Raffa and Campbell

" . . . there are no models in our mythology for an individual woman's quest. Nor is there any model for the male in marriage to an individuated female."*

Discuss briefly crisis development models of human person. Explain this as an opportunity for heroism even in quiet times.

Briefly review anima and animus, and the Campbell theory of heroic quest. Refer to the ox-hunting pictures as necessary and to 1000 faces.

Discuss The importance of the calls (75bRaffa, and related material in Campbell).

Discuss later crisis as a crisis of integration or disintegration of opposites along a 4 fold schema.
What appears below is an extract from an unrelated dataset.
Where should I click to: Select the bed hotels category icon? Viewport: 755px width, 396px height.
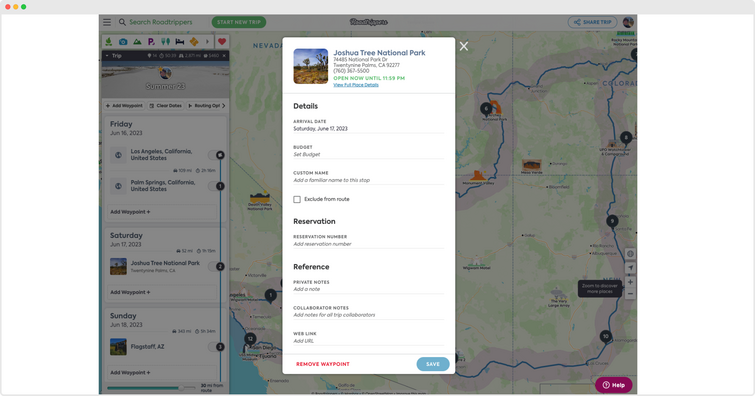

Explain her usage of "wholeness" in terms of (p. 111) [Matthew 5:48 and explain Hebrew (Shalom, Shalem).

Four Stages


Stage One: A time of Safety


Stage Two: A time for Leaving


Stage Three: A time for Dying


A time for Dying--the 7 clues on pp. 110-111

  1. the dislikes about others
  2. becoming more aware of real feelings and emotions
  3. paying attention to body clues
  4. facing fear of death and allowing self to grieve
  5. creative work
  6. recording and analyzing dreams
  7. conscious effort to understand femininity and feminine aspect of God

Stage Four: A time of Rebirth


Recommend consideration of her characterization of the better person

P.S.  These notes are to be used after a discussion of Joseph Campbell (1904-1987), his theory of the Monomyth and some of the ways this can be related to Jung (1875-1961).




*The introductory quote is from Joseph Campbell, "Joseph Campbell on the Great Goddess," Parabola: The Magazine of Myth and Tradition. Vol. V (4) (Fall 1980):74-85. (As quoted and cited by Jean Benedict Raffa in The Bridge to Wholeness: A Feminine Alternative to the Hero Myth (San Diego: LuraMedia, 1992), p. 16.)